For a moment, he was tempted to lay down the burden of his secret. Only the notion that it would be Bel’s multi-studded ear receiving the confession prevented him. He did not want to waste his passion and effort on a woman like her. ‘Will you tell me where Agnes is?’

‘No, I won’t. She needs absolute peace and quiet. OK?’

28

The waiting was terrible. Having put back the date twice already, for no good reason as far as Penny could see, the worse-than-useless inspector was taking delight in spinning out the torture. Stuff about further evidence and extra figures. Gossip in the pub had it that Stone, the caring landlord, was hopping mad at the delay because he needed the money, pronto.

At night sometimes, lying beside Bob, Penny prayed that Stone would go bankrupt, and when he did she planned to send him a postal order for five pounds with orders to buy himself a good meal.

Wouldn’t they laugh, if people knew her terrors? The brisk, unflappable Penny reduced to a sleepless bag of nerves. Bob hated her tossing and turning but she didn’t care, one way or the other, what Bob thought.

If Andrew lost the farm, it would kill him.

Some things you know, and you have no idea why you know, but if you feel something so strongly, it is unwise not to pay it attention. Penny knew she must keep an eye on her husband.

Unable to bear it any longer, Penny drove over to the farm at the next opportunity. It was lunch-time, Wednesday, the slot between checking the meat orders and the journey to the abattoir.

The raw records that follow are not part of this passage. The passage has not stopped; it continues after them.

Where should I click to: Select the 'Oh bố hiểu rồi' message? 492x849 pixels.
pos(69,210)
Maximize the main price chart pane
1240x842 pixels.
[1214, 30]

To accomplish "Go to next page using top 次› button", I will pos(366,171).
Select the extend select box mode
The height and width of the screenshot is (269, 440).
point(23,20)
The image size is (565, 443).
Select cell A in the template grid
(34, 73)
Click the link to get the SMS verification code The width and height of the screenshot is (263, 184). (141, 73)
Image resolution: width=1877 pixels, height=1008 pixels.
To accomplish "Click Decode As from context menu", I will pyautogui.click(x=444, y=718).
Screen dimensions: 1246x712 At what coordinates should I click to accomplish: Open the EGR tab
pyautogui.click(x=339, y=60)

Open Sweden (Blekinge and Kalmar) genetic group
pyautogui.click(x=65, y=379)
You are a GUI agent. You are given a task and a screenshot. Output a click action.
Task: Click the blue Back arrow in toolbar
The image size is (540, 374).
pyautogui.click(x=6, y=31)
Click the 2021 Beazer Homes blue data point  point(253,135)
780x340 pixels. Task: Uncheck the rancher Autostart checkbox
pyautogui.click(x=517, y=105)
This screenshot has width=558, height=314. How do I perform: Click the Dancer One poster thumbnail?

‘As I thought.’ Penny edged into the kitchen to find Andrew eating a crispbread and cheese. The sight that greeted her was expected: unwashed dishes, a tangle of clothes in the corner and a muddle of cups and tins on the table. She directed her gaze to her husband. ‘When did you last wash those jeans? Get ‘em off, they’re filthy. And everything else.’

Habits were strong. Andrew stepped out of the offending clothes, revealing his lean, worked body. A little softer, perhaps, around the contours, but the same man Penny had married twenty years earlier. She flashed a glance past the flat naked stomach and legs to the countenance above, which seemed so frighteningly indifferent as to whether she was there or not, and knelt down to retrieve the clothes, sick with longing to turn the clock back nine months.

He watched her sort out the clothes into their respective colours and stuff the first load into the machine.